Facts about hearing loss
Facts about hearing loss
Sponsored by Connect Hearing

Learn more about noise-induced hearing impairment and what you can do to prevent it.

Approximately 36 million Americans have hearing loss and one in three developed their hearing loss due to noise exposure. Noise-induced hearing impairment is caused by damage to the delicate hair cells found in the inner ear. These are small sensory cells that convert the sounds we hear (sound energy) into electrical signals that travel to the brain. Once damaged, hair cells cannot grow back, causing permanent hearing impairment. Hearing protection decreases the intensity, or loudness, of noise and helps preserve hearing.

Harmful sounds include those that are too loud and last too long or are very loud and sudden. Harmful noise exposure can include a one-time intense sound such as an explosion, or continuous exposure to loud sounds over an extended period such as sitting too close to the speakers during a concert. 

The sound level is dangerous if:

  • You must shout to be heard.
  • The noise is painful to your ears.
  • The noise makes your ears ring.
  • You have decreased or muffled hearing for several hours after exposure.
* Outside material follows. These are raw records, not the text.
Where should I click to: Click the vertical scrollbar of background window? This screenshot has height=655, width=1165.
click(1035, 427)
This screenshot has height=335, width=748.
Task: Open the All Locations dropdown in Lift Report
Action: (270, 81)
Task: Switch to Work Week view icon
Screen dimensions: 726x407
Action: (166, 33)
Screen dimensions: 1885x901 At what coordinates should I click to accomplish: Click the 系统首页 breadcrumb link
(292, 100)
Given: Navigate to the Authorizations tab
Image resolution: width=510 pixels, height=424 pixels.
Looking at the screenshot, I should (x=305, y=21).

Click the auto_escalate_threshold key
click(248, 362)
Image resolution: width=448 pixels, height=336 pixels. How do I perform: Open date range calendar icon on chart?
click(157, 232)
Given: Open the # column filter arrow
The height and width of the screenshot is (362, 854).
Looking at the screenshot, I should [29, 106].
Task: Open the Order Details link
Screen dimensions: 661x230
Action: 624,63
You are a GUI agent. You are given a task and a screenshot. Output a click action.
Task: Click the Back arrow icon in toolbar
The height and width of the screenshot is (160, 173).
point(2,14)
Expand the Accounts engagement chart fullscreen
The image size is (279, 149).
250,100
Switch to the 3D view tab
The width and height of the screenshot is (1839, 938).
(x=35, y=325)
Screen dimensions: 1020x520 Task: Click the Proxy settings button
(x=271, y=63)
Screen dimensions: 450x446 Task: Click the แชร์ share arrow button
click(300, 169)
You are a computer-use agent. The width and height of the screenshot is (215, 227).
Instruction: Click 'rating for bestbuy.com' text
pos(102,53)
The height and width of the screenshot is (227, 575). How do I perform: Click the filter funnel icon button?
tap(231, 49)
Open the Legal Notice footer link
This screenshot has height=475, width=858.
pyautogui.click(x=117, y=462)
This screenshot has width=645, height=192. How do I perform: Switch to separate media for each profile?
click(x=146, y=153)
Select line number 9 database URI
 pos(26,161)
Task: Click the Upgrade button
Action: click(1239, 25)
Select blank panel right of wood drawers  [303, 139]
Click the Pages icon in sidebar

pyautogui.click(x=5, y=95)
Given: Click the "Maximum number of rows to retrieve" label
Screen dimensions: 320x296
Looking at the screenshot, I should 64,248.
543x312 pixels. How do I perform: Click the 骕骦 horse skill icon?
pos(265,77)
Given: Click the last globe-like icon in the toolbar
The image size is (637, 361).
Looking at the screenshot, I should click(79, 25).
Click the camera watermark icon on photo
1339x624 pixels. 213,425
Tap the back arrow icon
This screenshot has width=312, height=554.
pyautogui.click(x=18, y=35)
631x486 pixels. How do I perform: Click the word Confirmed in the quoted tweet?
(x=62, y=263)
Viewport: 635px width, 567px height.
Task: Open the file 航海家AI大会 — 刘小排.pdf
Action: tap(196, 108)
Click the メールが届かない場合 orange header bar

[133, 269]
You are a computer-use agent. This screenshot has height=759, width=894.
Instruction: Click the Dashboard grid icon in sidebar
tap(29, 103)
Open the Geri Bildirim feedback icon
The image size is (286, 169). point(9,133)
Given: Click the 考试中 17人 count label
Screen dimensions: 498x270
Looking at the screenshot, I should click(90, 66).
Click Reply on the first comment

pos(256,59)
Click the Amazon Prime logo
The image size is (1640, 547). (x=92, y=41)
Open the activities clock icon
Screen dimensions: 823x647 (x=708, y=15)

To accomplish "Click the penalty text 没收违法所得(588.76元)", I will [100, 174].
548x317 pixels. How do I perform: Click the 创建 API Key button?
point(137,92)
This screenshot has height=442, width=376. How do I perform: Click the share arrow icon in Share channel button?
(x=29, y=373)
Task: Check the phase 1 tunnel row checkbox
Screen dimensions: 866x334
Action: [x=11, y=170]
How loud is too loud? The loudness of sound is measured in decibels (dB). Noise-induced hearing impairment can be caused by prolonged exposure to any noise over 85 dB. The infographic below shows the loudness levels of common sounds.

Noise Infographic

Take steps to protect your hearing:

  • Wear hearing protection when exposed to sounds louder than 85 dB for an extended period of time. There are different types of hearing protection such as foam earplugs, earmuffs, and custom hearing protection devices.
  • Contact your local audiologist for custom hearing protection devices.
  • Turn down the volume when listening to the radio, TV, MP3 player, or anything through earbuds and headphones.
  • Walk away from noise.
  • Other than hearing protection, do not put anything in your ear.
  • You may encounter harmful sounds at work, home, and during recreational activities. If you work in a hazardous noise environment, speak with your supervisor or compliance office about Occupational Safety and Health Administration recommendations on your amount of noise exposure.